©Yuji Hori
ベートーヴェンとシューベルトを2晩続けて演奏
イタリアのピアニスト、ルケシーニとデュオ
「ベートーヴェンを弾くと心が満たされます」
「はじめはベートーヴェンのヴァイオリン・ソナタ全曲をという話もありました。しかし、シューベルトを入れ、私もピアノのルケシーニさんも満足いくプログラムになりました。自然にこういうプログラムをやりたいと思いました」
サントリーホールブルーローズで2晩続けて、ベートーヴェンとシューベルトのプログラムを演奏する。第1夜はベートーヴェンのヴァイオリン・ソナタ第6番と第7番、第5番、間にシューベルトのヴァイオリンとピアノのための二重奏曲を挟む。第2夜はシューベルトのヴァイオリンとピアノのためのロンドやベートーヴェンの第9番「クロイツェル」など。
ピアノのアンドレア・ルケシーニは、渡辺がシノーポリ指揮ドレスデン・シュターツカペレと共演したデビュー盤(1997年)の中で、ベルクの室内協奏曲において共演している。
「イタリアでリハーサルをしてきました。ルケシーニさんのピアノはインスピレーションがわくタイプの演奏です。こちらが自由になった気がします。ベートーヴェンのソナタはヴァイオリンとピアノの対話が完全に成り立っています。ピアニストと対話しながら作品と対峙できます」
シューベルトのロンドは、1999年、ニューヨークのリンカーン・センターでのデビュー・リサイタルで弾いた思い出の曲。
「スターンさんに練習を見てもらいました。
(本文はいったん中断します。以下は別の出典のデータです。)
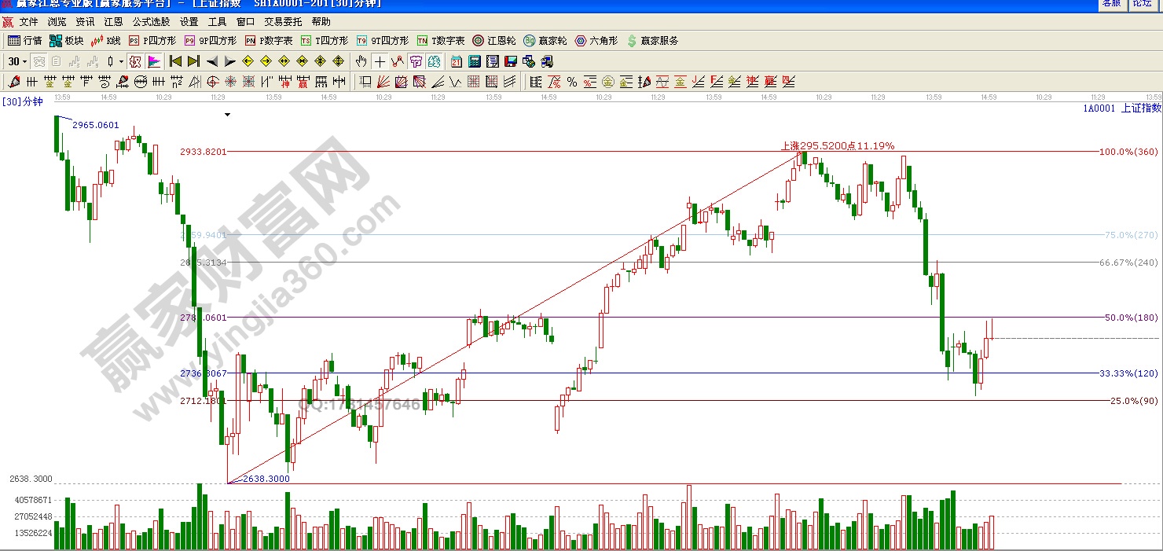Screen dimensions: 1163x551
Task: Toggle the 节 solar-term display button
Action: [416, 61]
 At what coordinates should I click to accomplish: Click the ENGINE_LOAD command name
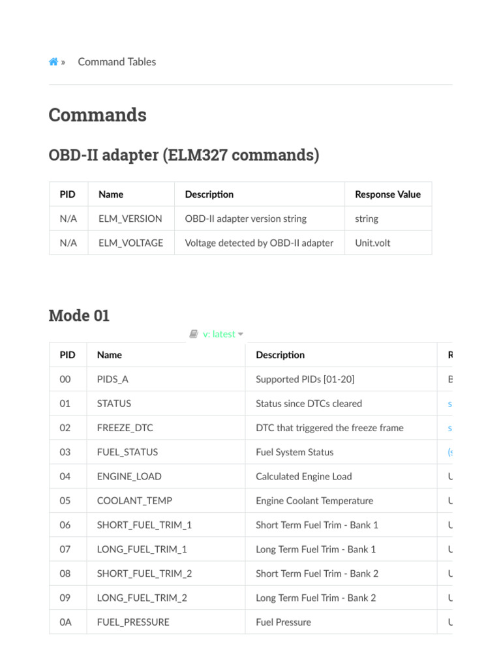(129, 476)
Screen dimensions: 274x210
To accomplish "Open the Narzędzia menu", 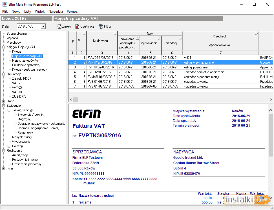I will click(x=56, y=12).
ラフマニノフとクライスラーの録音を聴きなさい、といわれました。ビブラートのかけ方など当時の奏法はロマンチックですが、本質的な表現は細かい手段を超えて伝わってきます。演奏法が変わっても、本質的なところを捉え、表現する努力を学んだと思います」
初日の1曲目はベートーヴェンのソナタ第6番、2日目は第10番。ベートーヴェンのヴァイオリン・ソナタは10曲のうち6曲取り上げる。
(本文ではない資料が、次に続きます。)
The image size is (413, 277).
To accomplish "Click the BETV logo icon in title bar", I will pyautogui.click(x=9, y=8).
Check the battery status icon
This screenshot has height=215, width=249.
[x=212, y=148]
「シゲティの書いた本を読むと、6番と10番で完璧な演奏ができればお客さまを満足させられる、と書いてあります。どちらも一般受けするタイプの曲ではないのです。『クロイツェル・ソナタ』の初演当時の批評には、偉大でグロテスクな作品とあり、聴衆にとっては難しかったようです」
年齢を重ねるとともにベートーヴェンの感じ方は変わってきたという。
「20代のころはベートーヴェンを弾く自信がありませんでした。今も悩むことは多いのですが、20代のころの手探り状態というのはありません。ベートーヴェンは弾いていて心が満たされる作曲家の一人です。ベートーヴェンに共感し、理解が深まってきました」
東京生まれ。第50回日本音楽コンールで最年少優勝。ヴィオッティ、パガニーニ両国際コンクールで最高位。ジュリアード音楽院に全額奨学生として留学。1999年、ニューヨーク・デビュー。デビューCDは急逝したシノーポリ指揮ドレスデン・シュターツカペレとの共演によるもの。秋田の国際教養大学特任教授。第35回エクソン・モービル音楽賞奨励賞。ニューヨーク在住。使用楽器は日本音楽財団から貸与された1736年製グァルネリ・デル・ジェス「ムンツ」。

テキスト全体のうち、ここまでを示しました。